Directions: After locating the line that contains "Task: Open Sitio" in the data below, set down exactly that line and each one after it through the line that contains "Task: Open the notepad with pen icon", and nothing more.

Material provided:
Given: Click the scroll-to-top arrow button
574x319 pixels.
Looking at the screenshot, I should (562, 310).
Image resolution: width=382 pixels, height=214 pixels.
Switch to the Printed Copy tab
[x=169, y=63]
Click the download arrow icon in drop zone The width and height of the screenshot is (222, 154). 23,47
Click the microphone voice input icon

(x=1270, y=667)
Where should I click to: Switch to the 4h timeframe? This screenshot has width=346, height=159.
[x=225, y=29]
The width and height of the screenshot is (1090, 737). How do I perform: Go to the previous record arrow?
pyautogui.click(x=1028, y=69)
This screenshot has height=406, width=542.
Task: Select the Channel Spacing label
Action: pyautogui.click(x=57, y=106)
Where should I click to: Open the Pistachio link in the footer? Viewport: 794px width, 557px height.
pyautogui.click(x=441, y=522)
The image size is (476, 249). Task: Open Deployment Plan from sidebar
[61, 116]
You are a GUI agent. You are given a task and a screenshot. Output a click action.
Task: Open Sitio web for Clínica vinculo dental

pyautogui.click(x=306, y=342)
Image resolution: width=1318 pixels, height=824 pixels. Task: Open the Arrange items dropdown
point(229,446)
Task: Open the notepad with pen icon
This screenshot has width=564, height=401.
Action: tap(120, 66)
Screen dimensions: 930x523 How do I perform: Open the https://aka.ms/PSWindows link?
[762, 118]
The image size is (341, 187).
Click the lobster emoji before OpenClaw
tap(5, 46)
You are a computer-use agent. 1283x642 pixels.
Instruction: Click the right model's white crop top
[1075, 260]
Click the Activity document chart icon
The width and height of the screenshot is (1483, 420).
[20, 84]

Task response:
Task: Open Sitio web for Clínica vinculo dental

pyautogui.click(x=306, y=342)
Image resolution: width=1318 pixels, height=824 pixels. Task: Open the Arrange items dropdown
point(229,446)
Task: Open the notepad with pen icon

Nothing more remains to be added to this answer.